-- Aim of the task --
Could you quote the lines, beginning at the line that contains "Where should I click to: Click" and stopping after the line that contains "(x=131, y=268)"? Leave the pictures out of your answer.

-- Record extracts --
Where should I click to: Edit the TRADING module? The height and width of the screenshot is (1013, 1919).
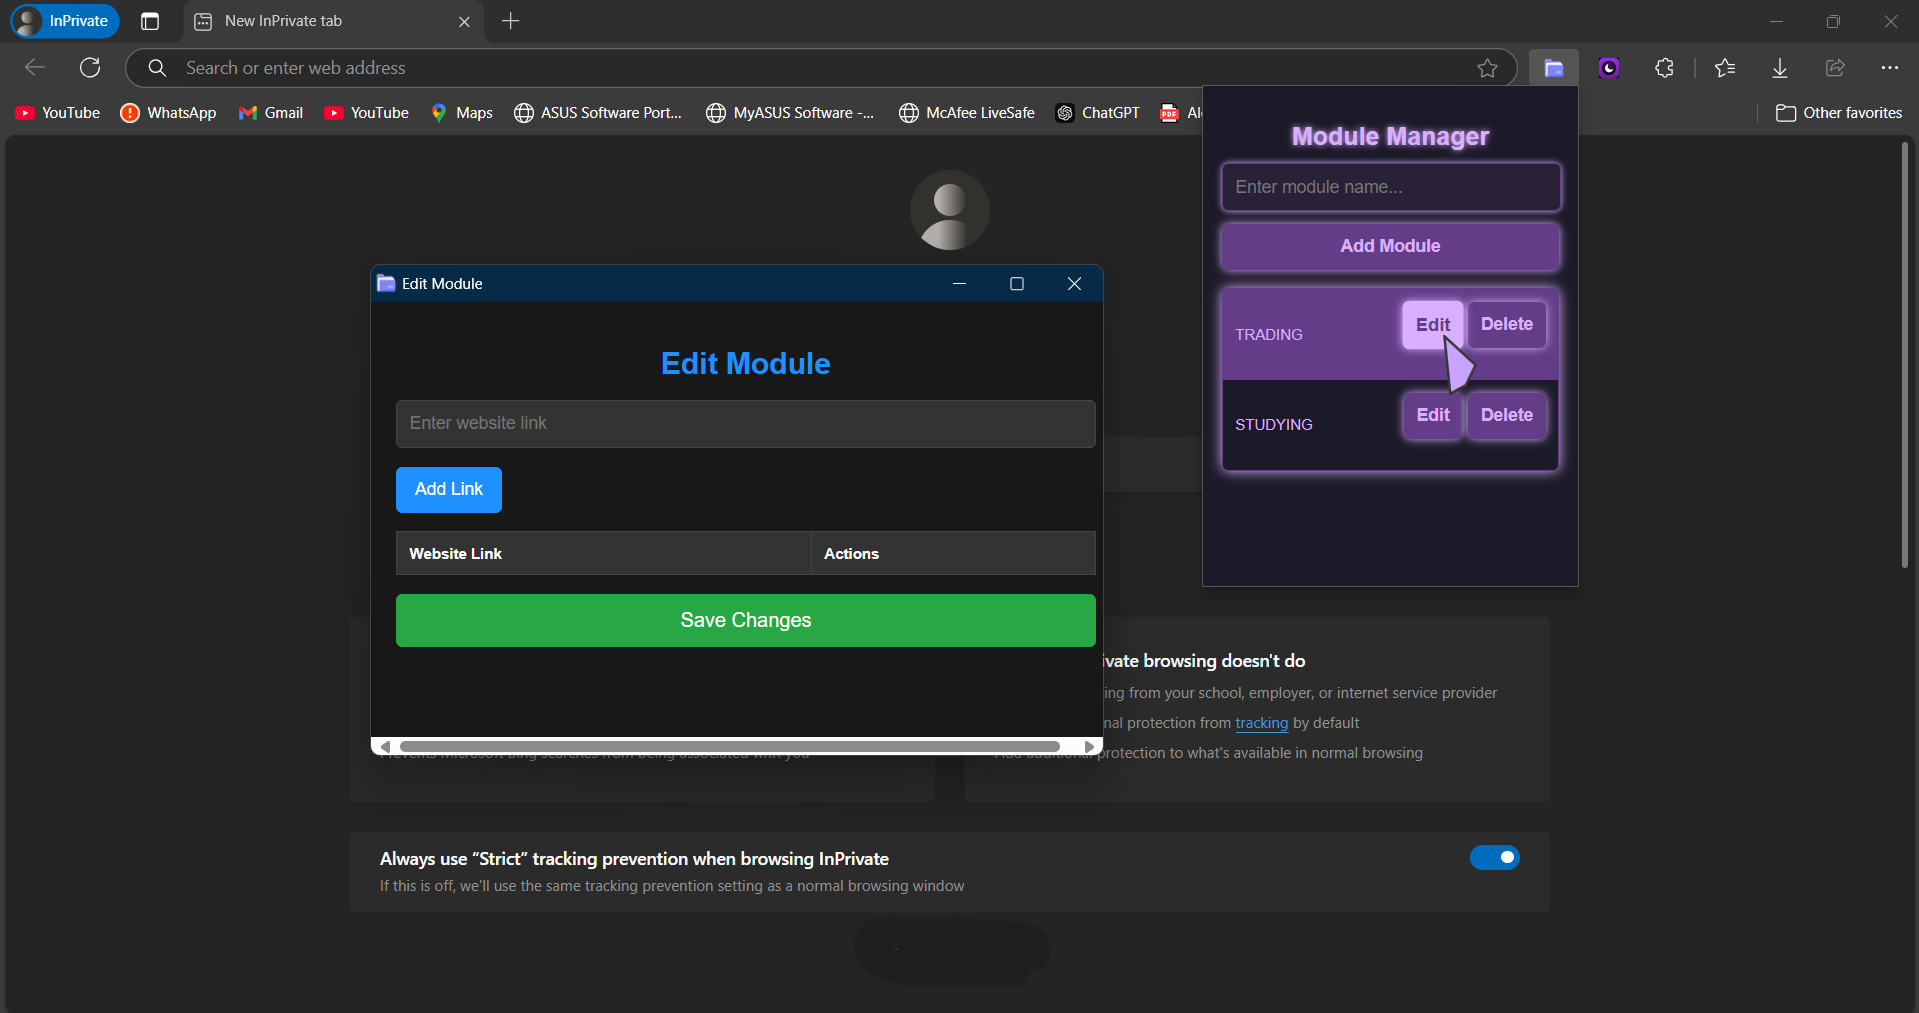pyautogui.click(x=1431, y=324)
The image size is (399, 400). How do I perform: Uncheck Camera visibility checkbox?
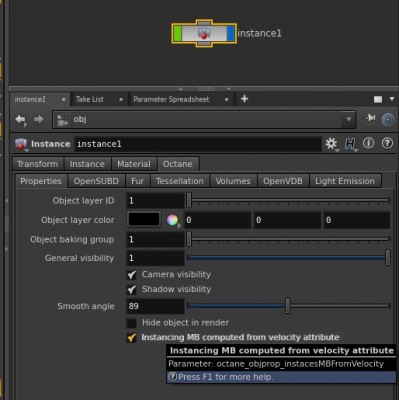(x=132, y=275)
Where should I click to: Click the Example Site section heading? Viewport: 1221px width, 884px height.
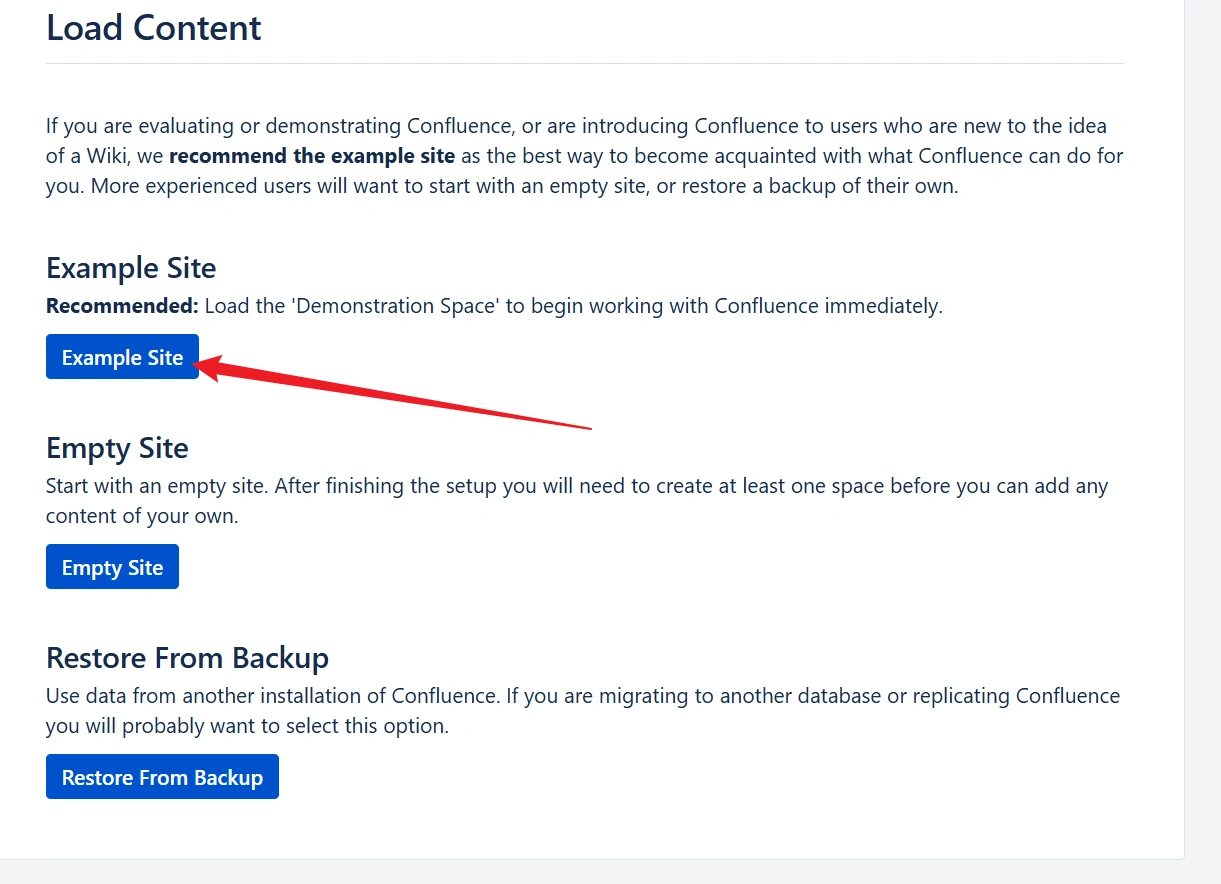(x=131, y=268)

--

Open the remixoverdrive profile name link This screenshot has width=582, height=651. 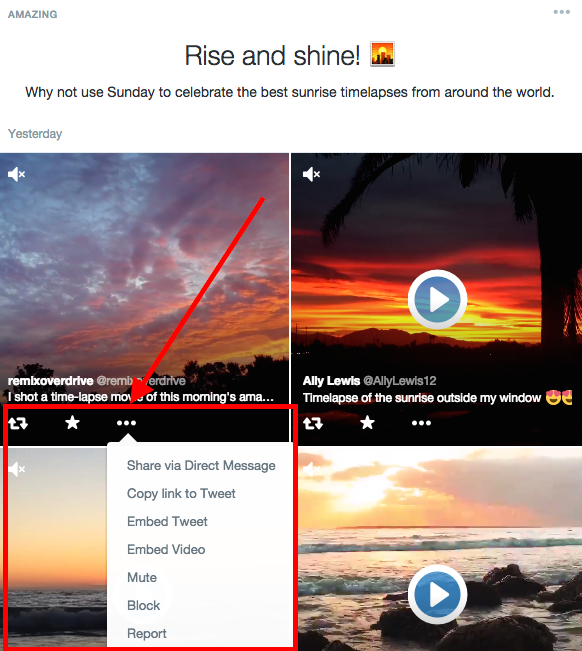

-- Right answer --
Where should I click to: Click the Example Site section heading? Viewport: 1221px width, 884px height.
(x=131, y=268)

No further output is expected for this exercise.